Zu den Highlights der Smart Country Convention gehörte der Auftritt der EU-Kommissarin für Wettbewerb und Digitalisierung, Margrethe Vestager. Als Speakerin dabei war auch Bundeslandwirtschaftsministerin Julia Klöckner. „Die Zukunft gehört dem Land“, betonte sie in ihrer Keynote. Wichtig sei, „dass man an der Digitalisierung nicht vorbeikommt, wenn es um die Angleichung der Lebensverhältnisse zwischen Stadt und Land geht.“ Dass es auf dem Land bereits eine Vielzahl digitaler Initiativen gibt, zeigte das anschließende Forum „Digitale ländliche Räume – Digitalisierung als Instrument für Klimaschutz und Nachhaltigkeit“. Zwei der Smart-City-Modellprojekte des Bundes der stellten dort ihre Vorhaben vor. Britta Murowski von der Initiative Geestla@nd – Gemeinsam. Grün. Smart. verwies darauf, dass es gewisser Anstrengungen bedürfe, die Bürgerinnen und Bürger mitzunehmen und von den Vorteilen smarter Technologien zu überzeugen. Der persönliche Kontakt sei wichtig, um Berührungsängste abzubauen, etwa beim Thema autonomes Fahren und dem ersten fahrerlosen Bus in Langen. Smart Cities seien daher auch reale Labore, in denen Technologien und deren Anwendbarkeit überprüft werde, so Murowski.
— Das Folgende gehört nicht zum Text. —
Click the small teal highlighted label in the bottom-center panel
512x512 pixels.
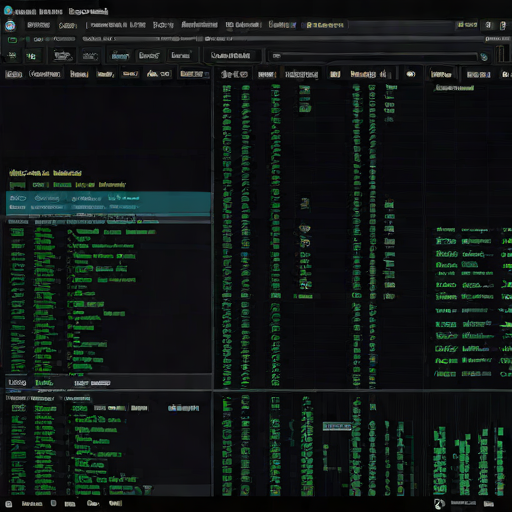pos(337,426)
Einig war sie sich mit den weiteren Vortragenden, wovon eine weitere positive Entwicklung der digitalen Modellprojekte abhänge: zum einen sei das die gemeinde- und regionenübergreifende Zusammenarbeit und der Transfer von Lösungen. Zum anderen der schnelle und flächendeckende Ausbau der Infrastruktur mit Breitband-Glasfasertechnologie. Als Grundlage für modernes Leben mache dieser zum Beispiel das digitale Arbeiten im ländlichen Raum überhaupt erst möglich.